WORK ITEM: Pull every line containing the word "cell" from the records.

(Pixel coordinate grounding data)
┏━━

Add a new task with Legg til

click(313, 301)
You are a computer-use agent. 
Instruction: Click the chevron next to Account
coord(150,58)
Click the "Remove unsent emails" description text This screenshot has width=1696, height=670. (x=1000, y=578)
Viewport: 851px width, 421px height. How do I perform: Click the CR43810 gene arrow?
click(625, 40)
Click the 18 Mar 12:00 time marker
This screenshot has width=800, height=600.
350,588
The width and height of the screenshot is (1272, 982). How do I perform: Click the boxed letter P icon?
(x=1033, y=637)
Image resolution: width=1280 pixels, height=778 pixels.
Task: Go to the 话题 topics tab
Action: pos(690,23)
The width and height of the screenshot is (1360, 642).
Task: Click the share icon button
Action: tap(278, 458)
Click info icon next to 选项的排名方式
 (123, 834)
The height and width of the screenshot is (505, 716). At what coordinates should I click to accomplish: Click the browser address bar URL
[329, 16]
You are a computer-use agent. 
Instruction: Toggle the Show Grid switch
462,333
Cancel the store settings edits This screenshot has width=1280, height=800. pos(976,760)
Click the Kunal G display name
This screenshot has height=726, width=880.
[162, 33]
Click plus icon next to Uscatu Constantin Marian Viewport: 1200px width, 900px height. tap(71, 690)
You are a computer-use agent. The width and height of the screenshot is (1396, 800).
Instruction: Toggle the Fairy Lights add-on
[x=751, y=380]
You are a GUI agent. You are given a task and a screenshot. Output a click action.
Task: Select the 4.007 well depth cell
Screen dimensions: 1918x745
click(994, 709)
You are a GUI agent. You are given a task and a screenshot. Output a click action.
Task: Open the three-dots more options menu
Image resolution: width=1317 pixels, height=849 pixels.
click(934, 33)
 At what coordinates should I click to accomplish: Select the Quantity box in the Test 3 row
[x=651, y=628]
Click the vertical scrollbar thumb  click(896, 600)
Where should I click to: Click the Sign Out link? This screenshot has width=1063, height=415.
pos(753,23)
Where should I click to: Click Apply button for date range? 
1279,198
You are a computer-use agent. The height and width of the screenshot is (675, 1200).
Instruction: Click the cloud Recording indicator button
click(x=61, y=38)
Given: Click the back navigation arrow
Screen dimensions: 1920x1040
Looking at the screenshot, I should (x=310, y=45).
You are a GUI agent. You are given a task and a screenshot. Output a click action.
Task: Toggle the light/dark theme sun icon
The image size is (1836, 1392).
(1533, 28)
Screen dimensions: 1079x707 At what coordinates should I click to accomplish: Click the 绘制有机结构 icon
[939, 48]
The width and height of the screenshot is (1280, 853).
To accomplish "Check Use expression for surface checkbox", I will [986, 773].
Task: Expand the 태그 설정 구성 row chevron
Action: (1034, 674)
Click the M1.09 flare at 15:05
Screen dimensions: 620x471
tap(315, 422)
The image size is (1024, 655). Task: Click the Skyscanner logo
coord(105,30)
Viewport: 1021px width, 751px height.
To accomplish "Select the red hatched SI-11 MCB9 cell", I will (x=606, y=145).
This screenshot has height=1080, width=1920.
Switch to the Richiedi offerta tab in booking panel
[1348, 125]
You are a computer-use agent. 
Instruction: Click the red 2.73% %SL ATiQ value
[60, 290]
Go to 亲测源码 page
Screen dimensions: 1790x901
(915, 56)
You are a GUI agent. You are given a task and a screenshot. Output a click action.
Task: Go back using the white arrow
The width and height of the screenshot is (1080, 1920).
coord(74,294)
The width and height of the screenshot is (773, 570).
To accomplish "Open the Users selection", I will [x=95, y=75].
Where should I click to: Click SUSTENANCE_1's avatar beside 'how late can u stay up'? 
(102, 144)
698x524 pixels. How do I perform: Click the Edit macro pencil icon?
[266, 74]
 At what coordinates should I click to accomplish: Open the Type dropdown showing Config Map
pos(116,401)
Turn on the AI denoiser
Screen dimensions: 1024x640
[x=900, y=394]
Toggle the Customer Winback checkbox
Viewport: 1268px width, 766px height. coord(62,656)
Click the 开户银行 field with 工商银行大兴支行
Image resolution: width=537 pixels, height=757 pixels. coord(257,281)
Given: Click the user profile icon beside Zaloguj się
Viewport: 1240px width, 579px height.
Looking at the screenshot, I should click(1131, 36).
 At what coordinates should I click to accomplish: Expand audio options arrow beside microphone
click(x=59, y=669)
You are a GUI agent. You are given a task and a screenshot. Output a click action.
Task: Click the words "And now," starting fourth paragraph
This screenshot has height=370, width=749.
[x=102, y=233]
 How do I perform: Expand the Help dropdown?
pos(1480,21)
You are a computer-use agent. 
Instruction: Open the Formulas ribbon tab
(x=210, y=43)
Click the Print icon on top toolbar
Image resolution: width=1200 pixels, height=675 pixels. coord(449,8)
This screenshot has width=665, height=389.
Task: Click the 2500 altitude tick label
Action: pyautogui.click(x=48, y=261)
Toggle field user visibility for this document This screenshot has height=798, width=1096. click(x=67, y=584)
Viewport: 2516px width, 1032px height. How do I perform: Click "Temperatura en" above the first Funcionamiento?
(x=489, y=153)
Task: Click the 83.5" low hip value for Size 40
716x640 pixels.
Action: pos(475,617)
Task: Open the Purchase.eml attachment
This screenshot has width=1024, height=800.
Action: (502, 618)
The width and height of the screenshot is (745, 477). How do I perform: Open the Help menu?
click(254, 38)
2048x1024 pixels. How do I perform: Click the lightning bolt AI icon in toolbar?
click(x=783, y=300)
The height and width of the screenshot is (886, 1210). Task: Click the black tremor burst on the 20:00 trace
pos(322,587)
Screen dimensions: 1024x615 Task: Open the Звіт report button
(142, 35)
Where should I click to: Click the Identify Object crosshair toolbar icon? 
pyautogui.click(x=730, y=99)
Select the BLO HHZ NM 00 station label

┗━━

RESULT BELOW:
Task: Select the 4.007 well depth cell
To accomplish "Select the red hatched SI-11 MCB9 cell", I will (x=606, y=145).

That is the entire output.